Data to process ▸
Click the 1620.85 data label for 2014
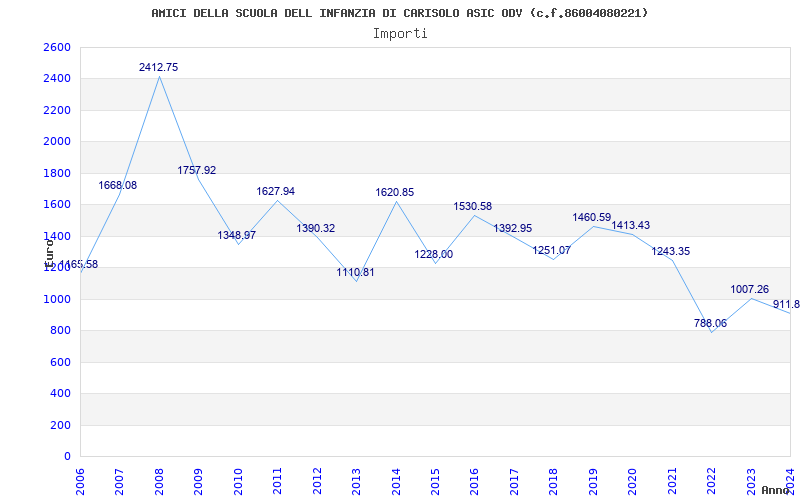This screenshot has width=800, height=500. (x=395, y=192)
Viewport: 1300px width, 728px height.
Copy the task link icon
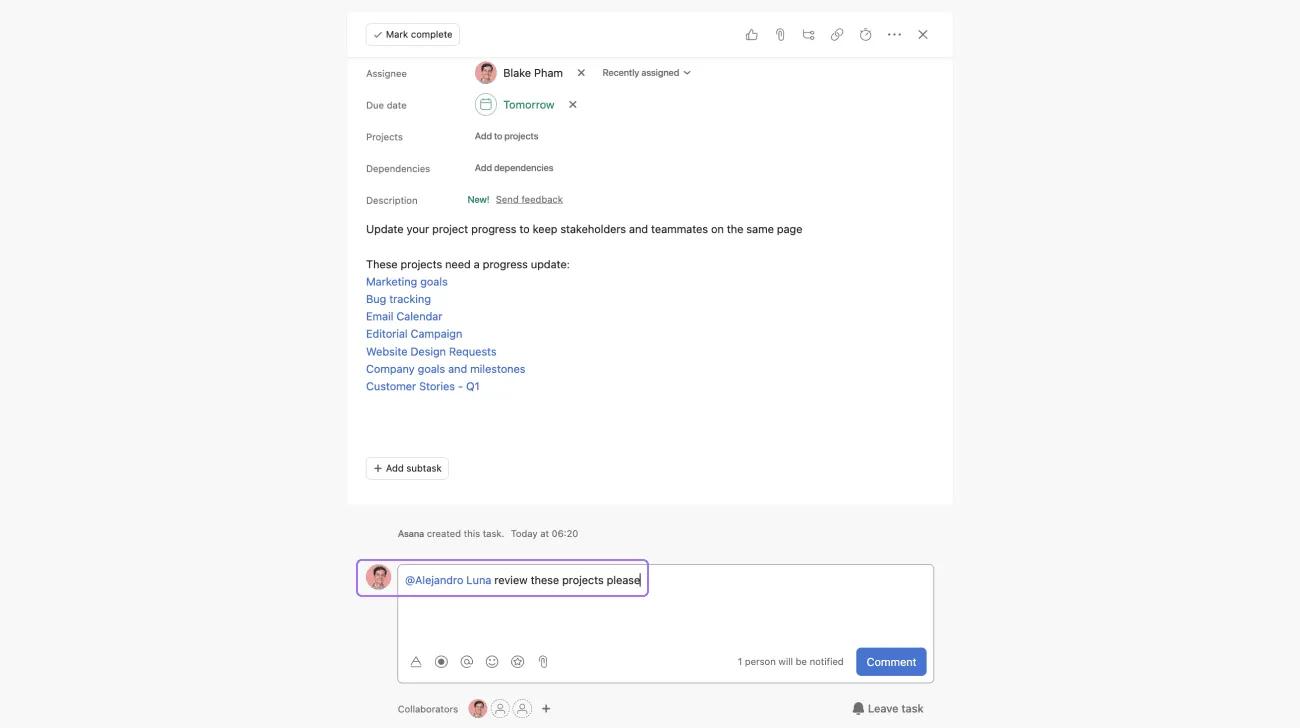pyautogui.click(x=835, y=33)
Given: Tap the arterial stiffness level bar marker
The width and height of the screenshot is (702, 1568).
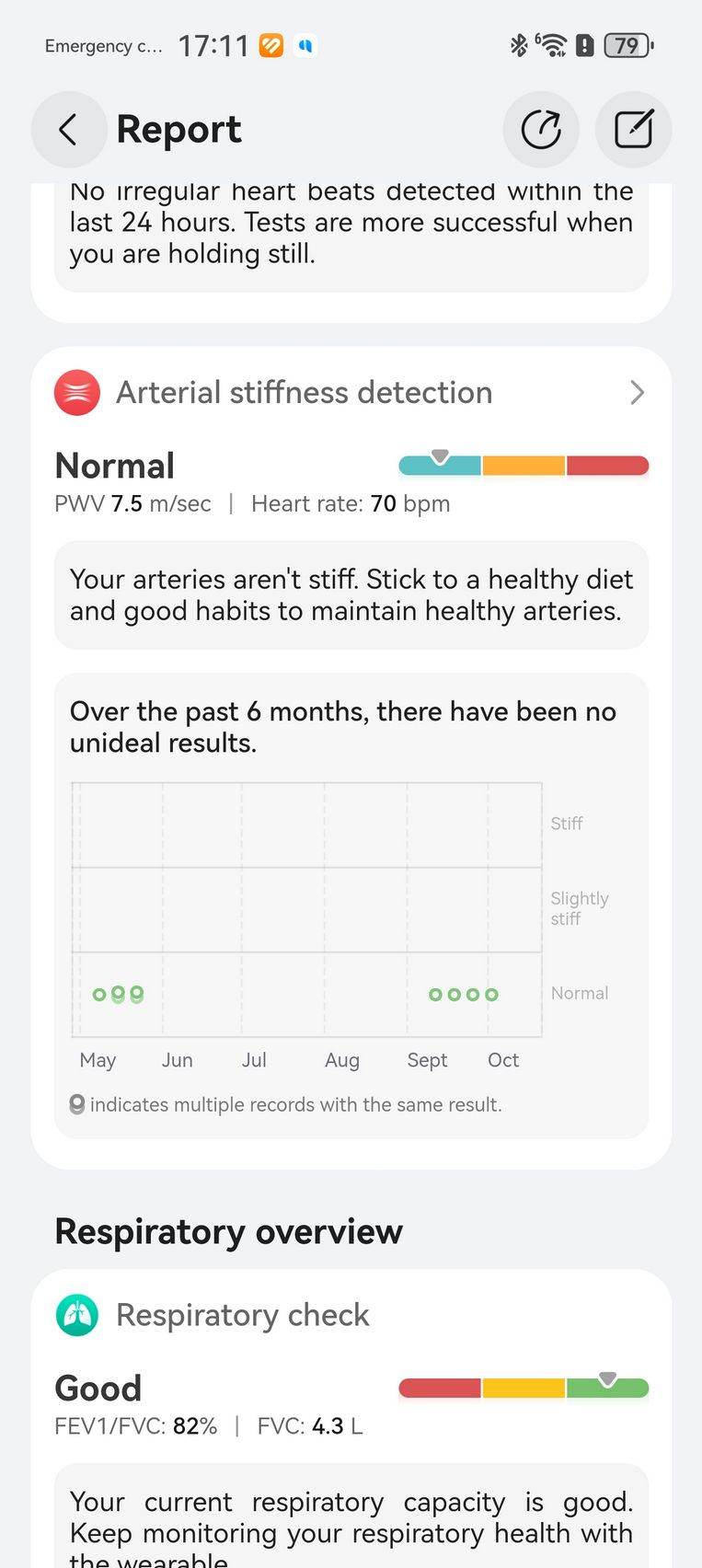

Aim of the task ▸
Your task is to reproduce all of the material exactly. The pictures stay out.

Your solution ▸
Click the 1620.85 data label for 2014
This screenshot has width=800, height=500. (x=395, y=192)
Viewport: 1300px width, 728px height.
Copy the task link icon
pyautogui.click(x=835, y=33)
Given: Tap the arterial stiffness level bar marker
The width and height of the screenshot is (702, 1568).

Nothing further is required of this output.